Example for reference
import numpy as np
np.random.seed(0)
arr_1 = np.random.randint(10, 21, size = (2, 3))
arr_2 = np.random.randint(10, 21, size = (1, 3))
explain these lines of code
arr_2 = arr_2.T
np.dot(arr_1, arr_2)
# book version
np.dot(arr_1, arr_2.transpose())
Both arrays transpose the second array to calculate the dot product of the first and second array. The second line of code uses the transpose function within the np.dot function to calculate the dot product. Transposing the second array flips its rows and columns thus changing its shape from a 1 row and 3 columns to 3 rows and 1 column. This is done to successfully calculate the dot product of the first and second arrays.

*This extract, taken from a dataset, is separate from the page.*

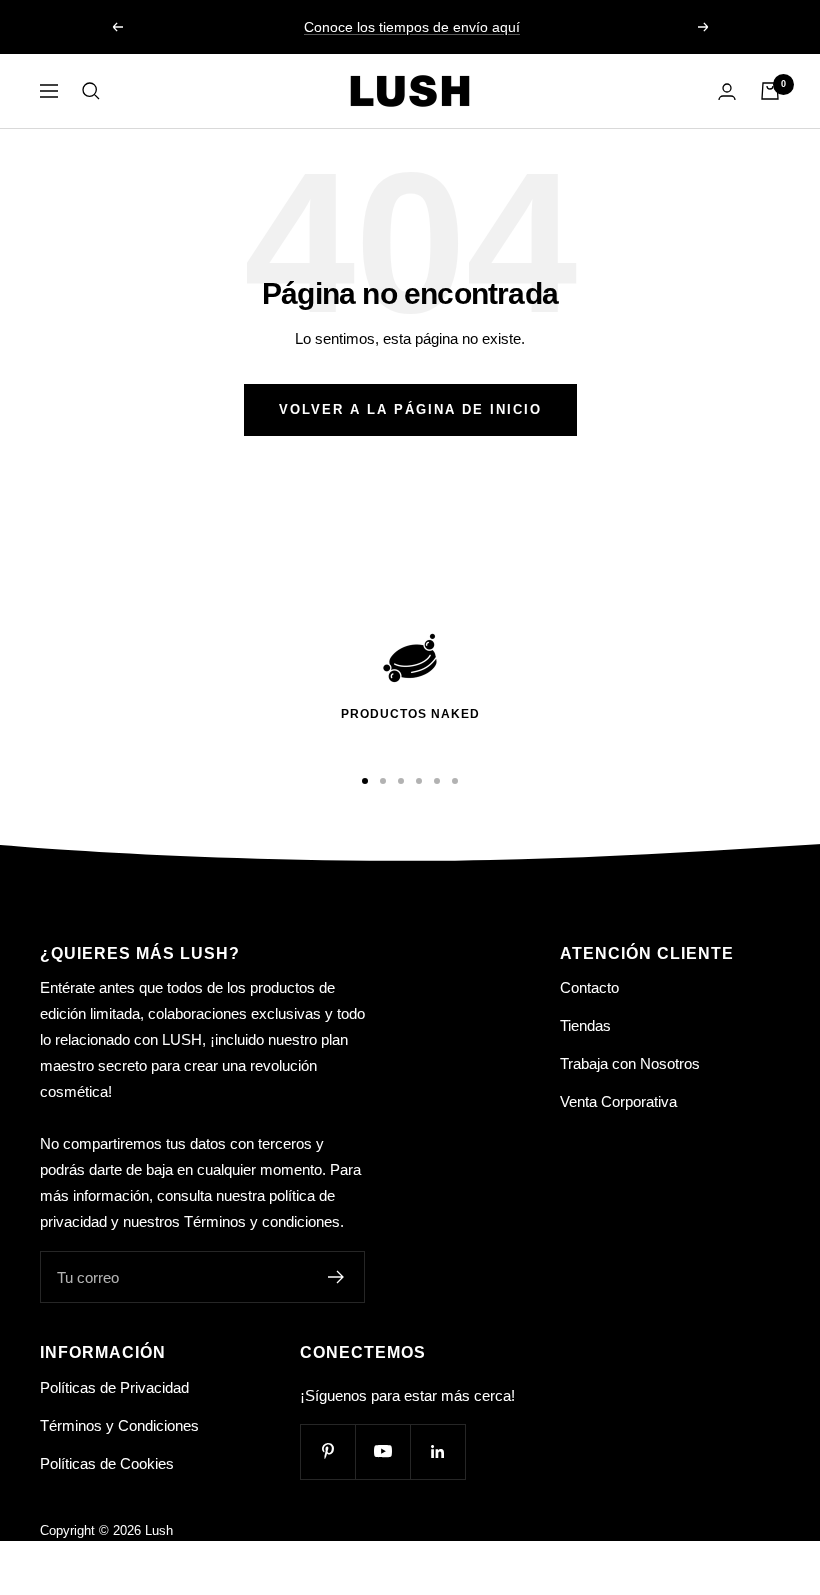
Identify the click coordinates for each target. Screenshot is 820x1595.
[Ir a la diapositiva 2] (383, 781)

The result of the dot product results in an array with 2 rows and 1 column.
import numpy as np
import matplotlib.pyplot as plt
import statistics
np.random.seed(0)
arr3 = np.random.randint(0, 11, size = (100))
plt.hist(arr3, range(arr3.min(), arr3.max()), color = 'red')
plt.title('Historgram')
print(f'median: {np.median(arr3).astype(int)} mode: {statistics.mode(arr3)}')
np.random.seed ensures the array is reproducible by ensuring that the values in the array remains the same after each execution. A 1-D array is filled with 100 random integers from 0-10 with np.random.randint. Size is used to set the number of elements of the array to 100. Plt.hist is used to create a histogram from the array. The histogram’s bins are set to the array’s lowest and highest values. The color of the bars are set to red and plt.title is used to assign a title to the histogram. The median and mode of the array are calculated with the np.median and statistics.mode functions. The median and mean are converted to integers with astype.
import numpy as np
import matplotlib.pyplot as plt
np.random.seed(0)
arr4 = np.random.randn(2, 5, 10).astype(float)
x = arr4[:,0]
y = arr4[:,1]
z = arr4[:,2]
fig = plt.figure()
ax = fig.add_subplot(111, projection = '3d')
ax.scatter(x, y, z, color = 'green')
ax.set_title('3-D scatter plot')
ax.set_xlabel('x')
ax.set_ylabel('y')
ax.set_zlabel('z')
plt.show()
arr4 = np.random.randn(2, 5, 10).astype(float) fills a 3-D array with 2 dimensions, 5 rows, and 10 columns with random floats from a standard normal distribution. The array is sliced three times and assigned to variables representing the axis of the 3-D scatter plot. arr4[:,0] slices the first columns of the two 2-D slices, arr4[:,1] slices the second columns, and z = arr4[:,2] slices the third columns. fig = plt.figure() creates a plot and ax = fig.add_subplot(111, projection = '3d') creates a 3-D plot within a 1×1 grid. ax.scatter(x, y, z, color = 'green') creates a 3-D scatter plot by using the indices from the x, y, and x variables as it’s axis and setting the color of the dots to green. ax.set_title('3-D scatter plot') ax.set_xlabel('x') ax.set_ylabel('y') ax.set_zlabel('z') assigns titles to the plot and its three axis.
import numpy as np
lst =[[0, 1, 3, 0, 4], [8, 9, 0, 9, 6]]
arr5 = np.array(lst)
arr5 = arr5.flatten()
arr5 = [i for i in arr5 if i > 0]
print(arr5)
a list is converted into a 2-D array with np.array. This array is then converted into a 1-D array with the flatten method. A list comprehension is used to loop over the values in the array greater than 0. The list comprehension is assigned to the variable containing the array ensuring that the new array only includes non-zero values.
# book version
lst =[[0, 1, 3, 0, 4], [8, 9, 0, 9, 6]]
arr5 = np.array(lst)
arr5 = np.flatnonzero(arr5)
print(arr5)
a list is converted into a 2-D array with np.array. Np.flattenzero operates on a 1-D version of the array and prints all the indices of non-zero elements in the array.